La formazione può essere davvero efficace se è progettata non in reazione a una crisi, in cui si sente l’urgenza di cambiare e in fretta, ma come pratica di una cultura di trasformazione continua, insomma quando non è semplicemente reattivo ma diventa proattivo.  Ma perché le aziende e i loro dipendenti possano evolvere e trasformarsi, è importante essere convinti che ciò sia veramente possibile anche a livello personale, che sia, cioè, una prospettiva praticabile nella realtà quotidiana.

Resistenze

Quante volte infatti diciamo o sentiamo dire “sono fatto così, non posso cambiare ciò che sono” oppure: “abbiamo sempre fatto così”?

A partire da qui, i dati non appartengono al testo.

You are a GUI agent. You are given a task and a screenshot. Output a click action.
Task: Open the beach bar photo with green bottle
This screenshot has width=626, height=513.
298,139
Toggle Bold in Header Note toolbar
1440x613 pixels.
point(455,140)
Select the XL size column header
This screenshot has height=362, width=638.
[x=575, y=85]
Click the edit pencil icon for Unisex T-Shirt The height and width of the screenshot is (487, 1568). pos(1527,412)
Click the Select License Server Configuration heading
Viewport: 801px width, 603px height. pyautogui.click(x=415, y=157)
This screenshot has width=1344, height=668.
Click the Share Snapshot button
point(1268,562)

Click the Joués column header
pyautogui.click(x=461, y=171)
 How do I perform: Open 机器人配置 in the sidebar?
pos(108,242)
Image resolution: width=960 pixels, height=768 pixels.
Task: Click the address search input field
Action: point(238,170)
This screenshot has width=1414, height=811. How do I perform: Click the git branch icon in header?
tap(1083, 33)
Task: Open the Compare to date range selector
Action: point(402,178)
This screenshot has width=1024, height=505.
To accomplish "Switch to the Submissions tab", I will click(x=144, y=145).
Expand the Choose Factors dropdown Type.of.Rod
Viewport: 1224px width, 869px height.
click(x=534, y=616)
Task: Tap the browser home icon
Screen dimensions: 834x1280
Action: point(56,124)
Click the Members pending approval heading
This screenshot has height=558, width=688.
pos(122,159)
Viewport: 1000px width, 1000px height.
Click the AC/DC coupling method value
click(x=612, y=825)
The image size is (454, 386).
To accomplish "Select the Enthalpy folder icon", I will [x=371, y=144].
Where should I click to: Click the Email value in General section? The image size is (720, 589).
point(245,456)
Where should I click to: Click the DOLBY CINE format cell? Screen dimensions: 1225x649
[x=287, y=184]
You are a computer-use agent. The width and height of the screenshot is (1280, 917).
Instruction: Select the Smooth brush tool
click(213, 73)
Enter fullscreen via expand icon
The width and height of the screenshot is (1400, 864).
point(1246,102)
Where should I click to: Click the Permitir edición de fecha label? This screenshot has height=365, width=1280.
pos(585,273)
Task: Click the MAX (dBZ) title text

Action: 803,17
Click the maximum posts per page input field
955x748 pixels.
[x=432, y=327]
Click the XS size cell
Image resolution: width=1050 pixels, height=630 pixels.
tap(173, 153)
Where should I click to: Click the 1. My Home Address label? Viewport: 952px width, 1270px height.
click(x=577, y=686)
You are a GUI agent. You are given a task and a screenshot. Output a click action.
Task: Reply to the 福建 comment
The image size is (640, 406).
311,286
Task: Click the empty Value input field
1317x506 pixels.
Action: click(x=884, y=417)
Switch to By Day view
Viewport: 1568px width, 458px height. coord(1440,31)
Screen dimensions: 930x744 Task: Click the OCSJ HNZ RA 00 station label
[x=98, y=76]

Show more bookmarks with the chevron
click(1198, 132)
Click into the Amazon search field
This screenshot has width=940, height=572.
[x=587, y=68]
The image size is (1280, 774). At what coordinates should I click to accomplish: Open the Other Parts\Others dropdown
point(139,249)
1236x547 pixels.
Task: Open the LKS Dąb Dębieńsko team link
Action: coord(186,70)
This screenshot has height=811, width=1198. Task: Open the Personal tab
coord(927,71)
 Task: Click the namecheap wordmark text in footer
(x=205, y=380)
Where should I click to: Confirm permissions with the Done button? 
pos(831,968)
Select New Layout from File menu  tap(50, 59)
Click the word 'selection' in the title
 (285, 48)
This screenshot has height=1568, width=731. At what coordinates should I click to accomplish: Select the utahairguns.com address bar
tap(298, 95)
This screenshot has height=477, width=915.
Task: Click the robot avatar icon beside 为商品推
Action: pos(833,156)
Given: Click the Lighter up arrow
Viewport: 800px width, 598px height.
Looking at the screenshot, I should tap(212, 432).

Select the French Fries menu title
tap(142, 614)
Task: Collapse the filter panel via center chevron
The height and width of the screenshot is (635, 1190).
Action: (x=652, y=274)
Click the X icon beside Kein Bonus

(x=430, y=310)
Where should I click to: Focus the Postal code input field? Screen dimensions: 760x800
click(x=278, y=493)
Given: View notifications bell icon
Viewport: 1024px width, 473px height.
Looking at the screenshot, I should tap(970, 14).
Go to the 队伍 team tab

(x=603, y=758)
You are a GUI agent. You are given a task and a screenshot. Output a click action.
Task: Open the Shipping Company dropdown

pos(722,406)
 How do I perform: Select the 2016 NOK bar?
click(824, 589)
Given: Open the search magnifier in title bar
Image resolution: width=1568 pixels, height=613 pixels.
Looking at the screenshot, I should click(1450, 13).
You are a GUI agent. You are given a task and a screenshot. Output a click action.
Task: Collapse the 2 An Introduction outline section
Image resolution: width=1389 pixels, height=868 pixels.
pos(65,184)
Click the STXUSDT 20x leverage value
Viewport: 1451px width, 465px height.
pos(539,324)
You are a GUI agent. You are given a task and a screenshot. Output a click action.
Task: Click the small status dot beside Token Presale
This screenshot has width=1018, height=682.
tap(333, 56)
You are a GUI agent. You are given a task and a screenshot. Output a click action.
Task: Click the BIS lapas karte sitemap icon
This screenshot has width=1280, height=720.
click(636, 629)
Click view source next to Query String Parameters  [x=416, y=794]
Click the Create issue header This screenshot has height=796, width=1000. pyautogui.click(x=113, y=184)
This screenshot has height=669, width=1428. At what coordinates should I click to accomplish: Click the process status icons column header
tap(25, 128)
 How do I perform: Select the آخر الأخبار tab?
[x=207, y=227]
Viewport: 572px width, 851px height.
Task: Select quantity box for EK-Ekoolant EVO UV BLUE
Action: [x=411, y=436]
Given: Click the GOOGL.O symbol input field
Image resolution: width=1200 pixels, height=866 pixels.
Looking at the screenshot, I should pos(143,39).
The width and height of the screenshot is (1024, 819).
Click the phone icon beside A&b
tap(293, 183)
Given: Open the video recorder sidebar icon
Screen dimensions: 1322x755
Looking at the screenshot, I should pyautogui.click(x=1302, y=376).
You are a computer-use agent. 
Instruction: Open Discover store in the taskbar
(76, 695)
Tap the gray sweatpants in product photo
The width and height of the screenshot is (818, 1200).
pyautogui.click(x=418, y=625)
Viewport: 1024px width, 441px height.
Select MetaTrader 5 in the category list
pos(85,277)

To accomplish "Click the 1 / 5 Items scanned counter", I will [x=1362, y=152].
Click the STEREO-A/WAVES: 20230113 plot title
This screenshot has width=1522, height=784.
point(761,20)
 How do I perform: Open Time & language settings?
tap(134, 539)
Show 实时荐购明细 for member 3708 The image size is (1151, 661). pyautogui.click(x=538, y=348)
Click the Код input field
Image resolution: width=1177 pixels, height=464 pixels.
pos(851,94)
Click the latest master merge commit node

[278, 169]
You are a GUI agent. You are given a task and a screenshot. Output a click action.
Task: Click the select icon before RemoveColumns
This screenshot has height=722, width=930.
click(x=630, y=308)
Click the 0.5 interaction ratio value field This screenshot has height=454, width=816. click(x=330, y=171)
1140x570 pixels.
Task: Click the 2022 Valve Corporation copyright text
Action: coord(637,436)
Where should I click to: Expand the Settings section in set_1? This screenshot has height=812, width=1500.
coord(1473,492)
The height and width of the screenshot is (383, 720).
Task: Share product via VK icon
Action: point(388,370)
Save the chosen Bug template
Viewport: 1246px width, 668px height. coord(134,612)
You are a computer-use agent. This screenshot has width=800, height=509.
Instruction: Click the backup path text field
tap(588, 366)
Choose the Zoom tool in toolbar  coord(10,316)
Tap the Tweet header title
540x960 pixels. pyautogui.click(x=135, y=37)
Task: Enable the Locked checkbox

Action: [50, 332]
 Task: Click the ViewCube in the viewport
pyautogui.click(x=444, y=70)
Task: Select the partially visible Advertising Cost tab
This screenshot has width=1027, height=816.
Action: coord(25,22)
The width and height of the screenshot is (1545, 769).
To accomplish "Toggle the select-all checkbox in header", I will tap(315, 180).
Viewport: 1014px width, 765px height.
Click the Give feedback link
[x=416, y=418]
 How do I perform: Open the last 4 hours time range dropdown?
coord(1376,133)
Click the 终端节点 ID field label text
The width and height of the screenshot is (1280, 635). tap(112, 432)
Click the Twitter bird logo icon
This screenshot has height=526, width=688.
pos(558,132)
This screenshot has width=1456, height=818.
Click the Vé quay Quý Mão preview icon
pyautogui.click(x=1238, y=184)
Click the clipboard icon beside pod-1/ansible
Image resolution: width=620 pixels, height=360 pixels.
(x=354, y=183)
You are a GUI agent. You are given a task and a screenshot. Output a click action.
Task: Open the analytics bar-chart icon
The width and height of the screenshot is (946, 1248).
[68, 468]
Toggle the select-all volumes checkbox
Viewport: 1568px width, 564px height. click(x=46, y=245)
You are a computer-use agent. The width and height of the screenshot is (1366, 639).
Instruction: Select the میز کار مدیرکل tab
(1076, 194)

Le ricerche neuroscientifiche ci hanno dimostrato che il cambiamento è possibile ed è parte di noi  ma spesso e volentieri si incontrano notevoli resistenze. Infatti non è sempre facile favorire l’adozione di nuovi modelli comportamentali all’interno delle organizzazioni. Il processo è tutt’altro che banale e richiede tempo e soprattutto costanza. È un percorso lungo che coinvolge diversi livelli aziendali, a cominciare dal management: da un lato, bisogna sempre migliorare, fare innovazione, apportare dei risultati, dall’altro si deve fare i conti con le abitudini e schemi già assodati da anni. Se vogliamo apportare un cambiamento dobbiamo fare un “passo indietro” dalla routine ed essere consapevoli di questi schemi. Solo così potremo far sì che il cambiamento sarà duraturo. I nuovi comportamenti possono sì essere imparati ma hanno bisogno di essere consolidati e sedimentati perché possano entrare a far parte di nuove routine. La ripetizione è fondamentale per rinforzare l’apprendimento e le connessioni tra i neuroni, tenendo sempre presente che lo stress aumenta la possibilità di ritornare sulla vecchia strada.